Exercises to complete:
[1] Duplicate the passage of the rebuttal text from "2 responses ·" up to and including "for our claims.".
[2] According to the rebuttal text, what could the gains stem from if the requested evidence is absent?

Document text:
——————
Simulated Author's Rebuttal

2 responses · 0 unresolved

We thank the referee for the constructive feedback. We address each major comment below and describe the revisions we will make to strengthen the evidence for our claims.

read point-by-point responses
  1. Referee: [Abstract and §4 (Experiments)] Abstract and §4 (Experiments): the claim of consistent outperformance attributable to psychology-inspired stimuli and prompt-guided inter-disorder priors is not supported by intermediate evidence such as statistical tests on raw multimodal response distributions, ablations isolating stimulus design from fusion or scale effects, or comparisons against non-psychology baselines; without these, gains could stem from dataset construction or prompt engineering alone.
——————
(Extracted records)
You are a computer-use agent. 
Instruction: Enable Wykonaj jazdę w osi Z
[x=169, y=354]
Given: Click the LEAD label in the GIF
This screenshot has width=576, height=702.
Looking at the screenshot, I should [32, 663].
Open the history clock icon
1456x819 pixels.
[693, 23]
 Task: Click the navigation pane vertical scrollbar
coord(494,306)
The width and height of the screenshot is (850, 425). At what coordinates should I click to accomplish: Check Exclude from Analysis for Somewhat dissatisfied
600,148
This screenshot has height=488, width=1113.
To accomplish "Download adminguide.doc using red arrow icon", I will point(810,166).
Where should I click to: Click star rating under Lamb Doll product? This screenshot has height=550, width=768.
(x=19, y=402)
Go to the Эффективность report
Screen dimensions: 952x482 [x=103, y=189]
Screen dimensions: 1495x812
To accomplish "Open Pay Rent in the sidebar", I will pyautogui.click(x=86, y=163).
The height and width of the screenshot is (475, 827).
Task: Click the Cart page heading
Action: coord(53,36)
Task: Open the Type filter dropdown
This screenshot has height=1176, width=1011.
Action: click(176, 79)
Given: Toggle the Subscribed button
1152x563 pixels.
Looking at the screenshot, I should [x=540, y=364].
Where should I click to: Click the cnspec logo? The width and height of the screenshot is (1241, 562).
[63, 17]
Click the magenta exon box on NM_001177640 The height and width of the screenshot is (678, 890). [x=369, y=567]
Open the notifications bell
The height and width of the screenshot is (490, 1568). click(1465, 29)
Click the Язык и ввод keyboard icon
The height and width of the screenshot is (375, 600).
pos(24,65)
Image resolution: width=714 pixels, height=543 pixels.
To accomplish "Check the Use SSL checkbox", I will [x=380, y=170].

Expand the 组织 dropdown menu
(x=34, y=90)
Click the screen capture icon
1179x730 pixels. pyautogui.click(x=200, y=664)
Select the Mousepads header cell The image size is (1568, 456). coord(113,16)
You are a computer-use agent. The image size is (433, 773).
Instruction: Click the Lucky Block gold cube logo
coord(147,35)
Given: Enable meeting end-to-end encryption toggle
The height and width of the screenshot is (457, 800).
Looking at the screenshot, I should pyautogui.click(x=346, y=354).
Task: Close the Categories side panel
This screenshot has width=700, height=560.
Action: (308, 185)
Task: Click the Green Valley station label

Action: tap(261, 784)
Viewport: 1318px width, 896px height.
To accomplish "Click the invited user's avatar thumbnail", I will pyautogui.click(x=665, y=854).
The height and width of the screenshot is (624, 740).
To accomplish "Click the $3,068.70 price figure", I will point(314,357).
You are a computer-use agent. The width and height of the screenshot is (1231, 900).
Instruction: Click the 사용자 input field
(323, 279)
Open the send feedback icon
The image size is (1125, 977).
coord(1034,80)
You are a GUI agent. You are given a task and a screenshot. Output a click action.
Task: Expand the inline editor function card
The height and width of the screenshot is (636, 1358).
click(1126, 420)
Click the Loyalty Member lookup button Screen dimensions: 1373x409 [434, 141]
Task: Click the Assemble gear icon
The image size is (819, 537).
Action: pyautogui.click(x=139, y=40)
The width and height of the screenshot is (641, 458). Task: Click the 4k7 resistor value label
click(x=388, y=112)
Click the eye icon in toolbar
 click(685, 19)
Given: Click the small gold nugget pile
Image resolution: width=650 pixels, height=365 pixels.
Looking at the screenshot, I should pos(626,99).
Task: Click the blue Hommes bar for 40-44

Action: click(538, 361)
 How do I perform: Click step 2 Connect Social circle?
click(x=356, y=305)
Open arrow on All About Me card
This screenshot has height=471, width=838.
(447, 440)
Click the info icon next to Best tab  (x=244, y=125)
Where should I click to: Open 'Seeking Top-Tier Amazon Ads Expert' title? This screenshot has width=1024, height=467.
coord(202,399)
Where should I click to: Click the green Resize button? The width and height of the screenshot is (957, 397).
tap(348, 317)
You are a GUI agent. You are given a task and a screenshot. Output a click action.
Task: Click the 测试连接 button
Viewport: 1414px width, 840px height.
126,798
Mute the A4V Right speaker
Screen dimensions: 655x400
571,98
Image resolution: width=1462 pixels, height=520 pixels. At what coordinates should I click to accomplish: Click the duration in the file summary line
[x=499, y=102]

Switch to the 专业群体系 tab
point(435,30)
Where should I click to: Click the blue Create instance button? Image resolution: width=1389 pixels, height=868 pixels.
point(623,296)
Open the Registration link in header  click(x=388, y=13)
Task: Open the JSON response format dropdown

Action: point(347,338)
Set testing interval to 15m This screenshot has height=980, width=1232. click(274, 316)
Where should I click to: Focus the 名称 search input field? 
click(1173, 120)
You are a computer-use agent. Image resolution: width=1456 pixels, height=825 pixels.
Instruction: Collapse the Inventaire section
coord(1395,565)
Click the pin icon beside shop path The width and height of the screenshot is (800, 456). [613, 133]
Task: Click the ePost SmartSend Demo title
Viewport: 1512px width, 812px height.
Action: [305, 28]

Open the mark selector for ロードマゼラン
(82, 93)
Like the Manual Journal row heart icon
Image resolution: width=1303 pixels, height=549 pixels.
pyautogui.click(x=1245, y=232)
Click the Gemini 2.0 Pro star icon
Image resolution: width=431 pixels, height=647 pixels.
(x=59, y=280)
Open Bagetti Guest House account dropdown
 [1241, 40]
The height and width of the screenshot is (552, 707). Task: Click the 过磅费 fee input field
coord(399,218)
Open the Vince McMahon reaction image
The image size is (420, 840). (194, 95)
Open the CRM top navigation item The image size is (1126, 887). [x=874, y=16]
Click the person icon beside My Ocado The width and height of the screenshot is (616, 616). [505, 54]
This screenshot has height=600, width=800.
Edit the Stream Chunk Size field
——————
Replies:
[1]
2 responses · 0 unresolved

We thank the referee for the constructive feedback. We address each major comment below and describe the revisions we will make to strengthen the evidence for our claims.

[2] Dataset construction or prompt engineering alone.